### AIM
From the listing below, pull out each line that contains the string "button" and copy those lines without changes.

[Location data for words and elements]
-*-

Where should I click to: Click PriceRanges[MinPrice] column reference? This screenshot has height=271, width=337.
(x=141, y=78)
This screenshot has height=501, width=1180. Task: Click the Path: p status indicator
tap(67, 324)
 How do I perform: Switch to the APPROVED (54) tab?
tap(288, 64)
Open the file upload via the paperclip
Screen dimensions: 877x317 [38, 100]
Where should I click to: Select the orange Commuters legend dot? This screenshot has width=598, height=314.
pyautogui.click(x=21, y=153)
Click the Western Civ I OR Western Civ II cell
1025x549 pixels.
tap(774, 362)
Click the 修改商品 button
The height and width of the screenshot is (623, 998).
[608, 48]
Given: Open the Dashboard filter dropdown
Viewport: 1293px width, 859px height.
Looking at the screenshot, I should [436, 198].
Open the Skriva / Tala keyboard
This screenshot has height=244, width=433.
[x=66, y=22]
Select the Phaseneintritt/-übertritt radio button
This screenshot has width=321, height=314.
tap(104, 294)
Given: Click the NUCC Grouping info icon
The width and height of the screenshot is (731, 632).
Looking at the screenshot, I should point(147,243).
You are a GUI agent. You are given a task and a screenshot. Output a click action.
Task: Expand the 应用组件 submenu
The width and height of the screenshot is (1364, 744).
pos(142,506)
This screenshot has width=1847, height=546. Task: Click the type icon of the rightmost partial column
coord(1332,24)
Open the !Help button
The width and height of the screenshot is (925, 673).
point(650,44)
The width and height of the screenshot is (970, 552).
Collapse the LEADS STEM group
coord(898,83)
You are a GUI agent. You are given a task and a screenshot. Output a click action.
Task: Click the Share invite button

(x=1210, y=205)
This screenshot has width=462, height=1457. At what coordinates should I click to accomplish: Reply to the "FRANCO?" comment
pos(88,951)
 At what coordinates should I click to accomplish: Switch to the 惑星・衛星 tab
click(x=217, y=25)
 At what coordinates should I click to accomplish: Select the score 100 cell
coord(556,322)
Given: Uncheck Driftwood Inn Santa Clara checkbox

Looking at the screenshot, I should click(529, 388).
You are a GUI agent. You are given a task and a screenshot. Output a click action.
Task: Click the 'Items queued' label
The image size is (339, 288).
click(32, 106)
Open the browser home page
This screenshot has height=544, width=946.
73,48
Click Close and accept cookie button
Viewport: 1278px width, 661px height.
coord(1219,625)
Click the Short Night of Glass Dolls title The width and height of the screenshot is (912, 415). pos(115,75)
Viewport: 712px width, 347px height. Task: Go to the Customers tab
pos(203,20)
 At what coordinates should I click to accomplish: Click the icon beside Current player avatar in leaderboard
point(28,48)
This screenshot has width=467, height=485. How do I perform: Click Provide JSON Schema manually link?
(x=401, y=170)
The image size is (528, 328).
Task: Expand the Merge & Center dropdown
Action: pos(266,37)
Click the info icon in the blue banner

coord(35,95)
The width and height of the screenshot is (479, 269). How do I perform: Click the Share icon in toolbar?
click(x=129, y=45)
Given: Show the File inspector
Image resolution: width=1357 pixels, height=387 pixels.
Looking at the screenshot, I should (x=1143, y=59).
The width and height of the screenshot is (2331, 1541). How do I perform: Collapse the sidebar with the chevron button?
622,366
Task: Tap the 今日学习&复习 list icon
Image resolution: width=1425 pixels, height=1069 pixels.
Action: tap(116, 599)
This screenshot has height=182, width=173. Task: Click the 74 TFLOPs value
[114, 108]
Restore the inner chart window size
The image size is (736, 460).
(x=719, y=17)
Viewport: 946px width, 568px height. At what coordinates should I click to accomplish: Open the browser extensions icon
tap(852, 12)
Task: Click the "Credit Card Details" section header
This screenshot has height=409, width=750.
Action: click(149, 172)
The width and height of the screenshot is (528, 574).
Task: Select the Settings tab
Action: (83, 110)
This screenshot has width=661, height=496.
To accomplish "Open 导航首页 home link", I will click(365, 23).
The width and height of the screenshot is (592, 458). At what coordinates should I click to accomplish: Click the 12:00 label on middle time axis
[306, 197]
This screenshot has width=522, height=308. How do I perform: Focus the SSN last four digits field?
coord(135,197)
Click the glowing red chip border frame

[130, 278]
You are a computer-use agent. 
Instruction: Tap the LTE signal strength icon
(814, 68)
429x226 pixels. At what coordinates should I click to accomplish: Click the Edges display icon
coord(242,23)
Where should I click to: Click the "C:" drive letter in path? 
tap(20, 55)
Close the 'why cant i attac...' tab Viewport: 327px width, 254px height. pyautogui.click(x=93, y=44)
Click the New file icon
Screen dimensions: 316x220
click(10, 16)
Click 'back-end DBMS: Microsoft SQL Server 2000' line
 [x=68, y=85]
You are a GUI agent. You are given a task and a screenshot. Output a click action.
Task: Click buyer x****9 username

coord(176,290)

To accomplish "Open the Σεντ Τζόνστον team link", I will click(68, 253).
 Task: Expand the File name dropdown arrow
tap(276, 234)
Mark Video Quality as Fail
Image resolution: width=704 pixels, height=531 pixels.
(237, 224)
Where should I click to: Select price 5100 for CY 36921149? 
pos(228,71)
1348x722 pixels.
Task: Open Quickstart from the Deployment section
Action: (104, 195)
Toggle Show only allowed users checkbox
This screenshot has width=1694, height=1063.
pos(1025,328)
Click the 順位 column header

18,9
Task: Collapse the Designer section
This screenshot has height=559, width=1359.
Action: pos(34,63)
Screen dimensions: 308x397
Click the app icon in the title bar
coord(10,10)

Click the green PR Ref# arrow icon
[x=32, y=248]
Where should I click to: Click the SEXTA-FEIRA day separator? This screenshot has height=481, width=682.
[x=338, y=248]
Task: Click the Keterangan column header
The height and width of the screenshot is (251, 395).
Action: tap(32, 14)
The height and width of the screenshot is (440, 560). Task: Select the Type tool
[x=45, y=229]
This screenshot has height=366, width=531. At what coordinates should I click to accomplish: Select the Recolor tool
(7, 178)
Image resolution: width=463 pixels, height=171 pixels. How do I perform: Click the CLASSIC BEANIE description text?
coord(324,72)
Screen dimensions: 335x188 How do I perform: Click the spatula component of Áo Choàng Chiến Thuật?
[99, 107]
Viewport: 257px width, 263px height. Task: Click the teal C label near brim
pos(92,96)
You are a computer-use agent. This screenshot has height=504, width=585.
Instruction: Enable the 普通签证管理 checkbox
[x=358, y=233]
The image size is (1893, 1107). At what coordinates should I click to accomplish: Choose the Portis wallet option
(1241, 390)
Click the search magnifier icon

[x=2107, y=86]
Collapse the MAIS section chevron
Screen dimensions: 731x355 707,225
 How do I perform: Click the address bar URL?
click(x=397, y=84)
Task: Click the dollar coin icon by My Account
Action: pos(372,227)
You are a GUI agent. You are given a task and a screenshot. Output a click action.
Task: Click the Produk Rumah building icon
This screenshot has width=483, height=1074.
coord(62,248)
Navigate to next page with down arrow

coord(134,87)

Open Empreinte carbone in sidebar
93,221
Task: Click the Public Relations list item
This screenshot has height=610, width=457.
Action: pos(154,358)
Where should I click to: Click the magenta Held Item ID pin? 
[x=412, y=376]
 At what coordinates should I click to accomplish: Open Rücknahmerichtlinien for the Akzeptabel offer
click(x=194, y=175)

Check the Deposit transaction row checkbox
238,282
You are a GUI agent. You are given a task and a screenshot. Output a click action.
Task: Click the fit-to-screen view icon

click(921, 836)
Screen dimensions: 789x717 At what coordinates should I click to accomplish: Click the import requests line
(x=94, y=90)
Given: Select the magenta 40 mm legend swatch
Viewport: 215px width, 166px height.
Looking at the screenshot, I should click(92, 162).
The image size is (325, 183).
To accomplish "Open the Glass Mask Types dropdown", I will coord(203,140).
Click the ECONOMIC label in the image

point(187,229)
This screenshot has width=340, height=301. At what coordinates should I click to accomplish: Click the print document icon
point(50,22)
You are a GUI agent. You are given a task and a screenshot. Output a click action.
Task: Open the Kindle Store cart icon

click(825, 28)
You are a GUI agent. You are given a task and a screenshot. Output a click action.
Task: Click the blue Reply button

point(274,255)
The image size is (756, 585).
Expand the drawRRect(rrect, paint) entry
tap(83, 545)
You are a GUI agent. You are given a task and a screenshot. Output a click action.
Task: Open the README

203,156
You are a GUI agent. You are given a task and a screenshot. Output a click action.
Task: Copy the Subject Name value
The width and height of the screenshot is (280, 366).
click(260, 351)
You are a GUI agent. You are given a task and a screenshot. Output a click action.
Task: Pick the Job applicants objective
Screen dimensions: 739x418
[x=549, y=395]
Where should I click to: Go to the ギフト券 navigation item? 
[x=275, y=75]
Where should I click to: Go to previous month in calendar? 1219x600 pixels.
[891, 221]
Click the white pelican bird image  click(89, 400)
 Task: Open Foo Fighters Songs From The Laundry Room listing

-*-

### ANSWER TO THE TASK
Click the 修改商品 button
Select the Phaseneintritt/-übertritt radio button
Open the !Help button
Task: Click the Share invite button
Click Close and accept cookie button
The width and height of the screenshot is (2331, 1541). How do I perform: Collapse the sidebar with the chevron button?
Task: Click the blue Reply button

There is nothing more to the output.